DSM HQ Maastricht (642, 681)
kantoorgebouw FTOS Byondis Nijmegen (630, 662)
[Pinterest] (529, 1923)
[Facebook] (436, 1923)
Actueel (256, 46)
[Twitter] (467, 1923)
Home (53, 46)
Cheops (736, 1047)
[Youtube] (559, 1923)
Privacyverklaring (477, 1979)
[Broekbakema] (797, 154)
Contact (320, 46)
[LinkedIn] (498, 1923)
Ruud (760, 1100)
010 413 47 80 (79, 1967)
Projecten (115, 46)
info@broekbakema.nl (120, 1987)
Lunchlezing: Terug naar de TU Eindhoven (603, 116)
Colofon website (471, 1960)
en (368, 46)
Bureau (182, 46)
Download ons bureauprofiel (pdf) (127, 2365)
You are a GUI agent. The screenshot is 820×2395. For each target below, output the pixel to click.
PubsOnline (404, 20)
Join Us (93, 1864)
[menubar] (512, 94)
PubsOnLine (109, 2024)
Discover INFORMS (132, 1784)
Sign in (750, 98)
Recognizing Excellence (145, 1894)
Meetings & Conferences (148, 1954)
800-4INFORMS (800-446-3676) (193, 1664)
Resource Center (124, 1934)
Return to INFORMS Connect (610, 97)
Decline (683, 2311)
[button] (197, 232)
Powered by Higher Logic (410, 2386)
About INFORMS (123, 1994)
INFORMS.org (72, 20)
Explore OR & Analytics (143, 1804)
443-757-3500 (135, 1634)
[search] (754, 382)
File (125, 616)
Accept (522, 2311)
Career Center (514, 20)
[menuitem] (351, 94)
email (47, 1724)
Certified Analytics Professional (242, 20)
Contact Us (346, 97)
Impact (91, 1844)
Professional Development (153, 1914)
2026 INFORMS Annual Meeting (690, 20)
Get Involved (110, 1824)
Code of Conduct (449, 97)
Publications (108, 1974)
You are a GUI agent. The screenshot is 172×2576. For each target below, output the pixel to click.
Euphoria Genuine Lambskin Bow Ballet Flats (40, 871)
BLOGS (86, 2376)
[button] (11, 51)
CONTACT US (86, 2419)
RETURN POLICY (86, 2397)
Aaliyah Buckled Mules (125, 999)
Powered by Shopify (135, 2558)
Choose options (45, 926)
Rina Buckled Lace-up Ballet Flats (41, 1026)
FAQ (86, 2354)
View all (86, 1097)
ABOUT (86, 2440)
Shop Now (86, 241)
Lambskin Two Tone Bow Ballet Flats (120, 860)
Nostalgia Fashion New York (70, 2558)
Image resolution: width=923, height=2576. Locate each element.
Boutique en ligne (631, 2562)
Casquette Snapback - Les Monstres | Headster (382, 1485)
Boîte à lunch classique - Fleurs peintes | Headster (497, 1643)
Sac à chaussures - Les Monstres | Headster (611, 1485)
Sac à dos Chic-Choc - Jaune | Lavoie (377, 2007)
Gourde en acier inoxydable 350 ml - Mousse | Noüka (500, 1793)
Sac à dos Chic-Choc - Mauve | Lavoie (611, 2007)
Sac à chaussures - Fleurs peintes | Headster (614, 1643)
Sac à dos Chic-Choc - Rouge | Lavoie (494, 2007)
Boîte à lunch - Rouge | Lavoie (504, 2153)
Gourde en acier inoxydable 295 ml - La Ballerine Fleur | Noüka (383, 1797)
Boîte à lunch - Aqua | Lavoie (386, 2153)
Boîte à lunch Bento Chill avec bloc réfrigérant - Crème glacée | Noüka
★ ★ ★ ★ ★ ★ ★
◆ **What to produce**
Among the entries above, locate the lines containing "[Facebook] (436, 1923)" and "Professional Development (153, 1914)", and transcribe exactly those two lines and all lines between.

◆ **Final answer**
[Facebook] (436, 1923)
Actueel (256, 46)
[Twitter] (467, 1923)
Home (53, 46)
Cheops (736, 1047)
[Youtube] (559, 1923)
Privacyverklaring (477, 1979)
[Broekbakema] (797, 154)
Contact (320, 46)
[LinkedIn] (498, 1923)
Ruud (760, 1100)
010 413 47 80 (79, 1967)
Projecten (115, 46)
info@broekbakema.nl (120, 1987)
Lunchlezing: Terug naar de TU Eindhoven (603, 116)
Colofon website (471, 1960)
en (368, 46)
Bureau (182, 46)
Download ons bureauprofiel (pdf) (127, 2365)
You are a GUI agent. The screenshot is 820×2395. For each target below, output the pixel to click.
PubsOnline (404, 20)
Join Us (93, 1864)
[menubar] (512, 94)
PubsOnLine (109, 2024)
Discover INFORMS (132, 1784)
Sign in (750, 98)
Recognizing Excellence (145, 1894)
Meetings & Conferences (148, 1954)
800-4INFORMS (800-446-3676) (193, 1664)
Resource Center (124, 1934)
Return to INFORMS Connect (610, 97)
Decline (683, 2311)
[button] (197, 232)
Powered by Higher Logic (410, 2386)
About INFORMS (123, 1994)
INFORMS.org (72, 20)
Explore OR & Analytics (143, 1804)
443-757-3500 (135, 1634)
[search] (754, 382)
File (125, 616)
Accept (522, 2311)
Career Center (514, 20)
[menuitem] (351, 94)
email (47, 1724)
Certified Analytics Professional (242, 20)
Contact Us (346, 97)
Impact (91, 1844)
Professional Development (153, 1914)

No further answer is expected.